Asked by his favourite nurse Lisa what his occupation was, Jim thought for a bit and replied, "Oh, just a handyman." We all know that he is so much more than just a handyman. (He was an engineer.)
Jim had to adjust to his new reality pretty quickly. He wasn't given a choice. When it was my turn to go in, he grabbed my hands and we spoke for a while. I asked him, what is it … what could I do for him, in the world. I would do anything, anything at all. He knew I was completely serious. He said "Well, my grasshopper …" and he laughed. And shrugged. And just went on to tell me that there's people in the world who are only out for themselves, and what they can get for their own gain. He said that's not the way to be … that the best way to live is to give and help others. To be kind.
A few weeks later I sat with him again, except this time he couldn't speak. So I did. I told how beautiful his Spirit was. How hard it must be for him to let go. I told him I believed he was going on to a most amazing, incredible place. One we can't even imagine but I swear Jim it's unreal. Then I told him my secret which is I actually don't like life very much at all but I keep living it as best I can anyway. I said I was probably saying the wrong thing to him and I'm so sorry, and I told him that I wish I knew what HE would say to someone in this position. Because I'd say that.

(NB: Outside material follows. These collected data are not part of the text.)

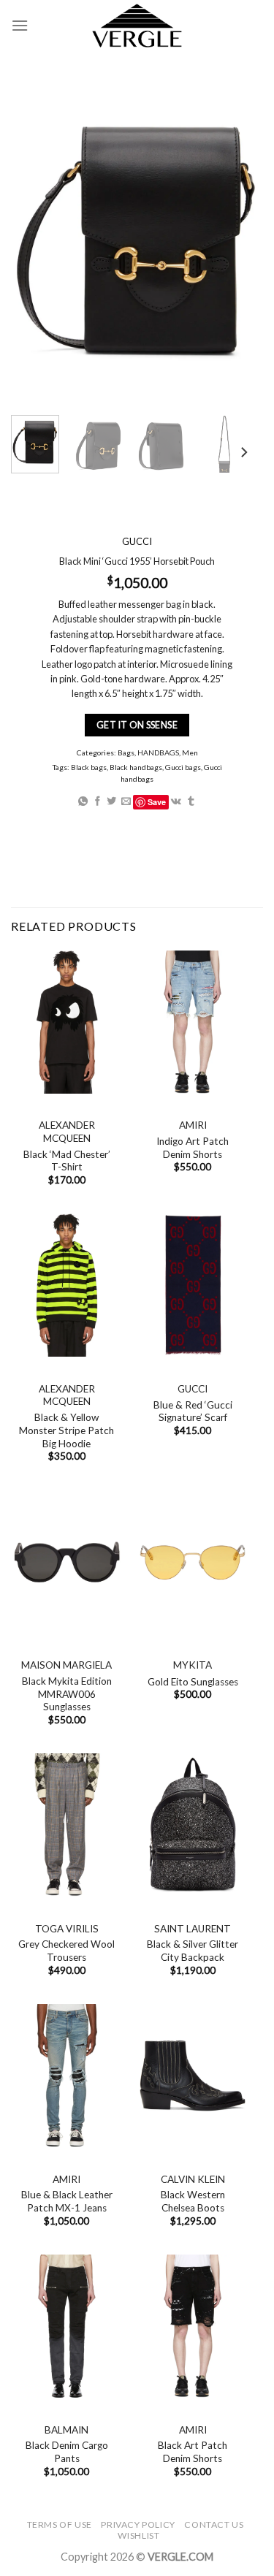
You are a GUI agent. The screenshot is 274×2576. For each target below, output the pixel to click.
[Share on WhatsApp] (83, 801)
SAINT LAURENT (192, 1929)
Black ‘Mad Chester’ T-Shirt (66, 1160)
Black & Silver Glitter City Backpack (192, 1950)
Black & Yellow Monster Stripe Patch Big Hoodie (66, 1430)
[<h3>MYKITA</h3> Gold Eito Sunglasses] (192, 1562)
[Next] (243, 452)
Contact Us (213, 2524)
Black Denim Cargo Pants (67, 2451)
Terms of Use (59, 2524)
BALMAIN (66, 2430)
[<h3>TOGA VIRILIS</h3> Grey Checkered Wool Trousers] (67, 1825)
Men (190, 752)
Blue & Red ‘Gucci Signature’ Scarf (192, 1411)
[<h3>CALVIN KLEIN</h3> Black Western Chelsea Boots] (192, 2075)
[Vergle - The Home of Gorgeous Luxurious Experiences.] (137, 25)
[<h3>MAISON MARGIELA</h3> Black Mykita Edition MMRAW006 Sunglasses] (67, 1562)
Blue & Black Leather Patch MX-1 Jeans (67, 2201)
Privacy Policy (138, 2524)
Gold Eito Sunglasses (193, 1682)
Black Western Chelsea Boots (193, 2201)
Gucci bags (183, 767)
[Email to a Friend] (126, 801)
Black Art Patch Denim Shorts (192, 2451)
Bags (126, 752)
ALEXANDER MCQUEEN (67, 1131)
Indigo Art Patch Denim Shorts (192, 1147)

I said I'd see him tomorrow, and then tomorrow and them tomorrow. To take his time. That we will all take care of mum. That love never dies.
Jim has touched so many people in his life. He is the best father-figure we ever had, and we really needed one.
I ask everyone here today, to please, please take some time out and make sure you let my mother know that she is not alone. Now, in three weeks, in three months, a year …. please show her some love. She is an extraordinary, beautiful, giving woman. And Jim loved her so much.
So. A wise man dies, a library burns to the ground … but before it does, let's steal a few scorched books from Jim. And let the way he lived his life linger in our hearts. For always.
Love you Jim.
Tomorrow I fly to New York for Maybelline NY to attend BlogHer 2012. I wasn't going to go, but my Mum told me to. Georgia from Maybelline has been so patient and kind, not minding a bit what my decision was.
I'm not packing much because my grief takes up all the room. It's invisible, can travel anywhere. Don't know how I'll be or if I can talk to people properly. I know I'm running away but man it's better than the alternative.
I need some time to myself, some burgers, a new tattoo, and a pair of black and gold high tops. I need to see my Americanos. Dave's coming with me - he turns 46 tomorrow. We had presents and cake tonight with the kids and I bought forty six candles. The wax melted all over the icing and it took ages to light them all.
I made him promise me he'll never die.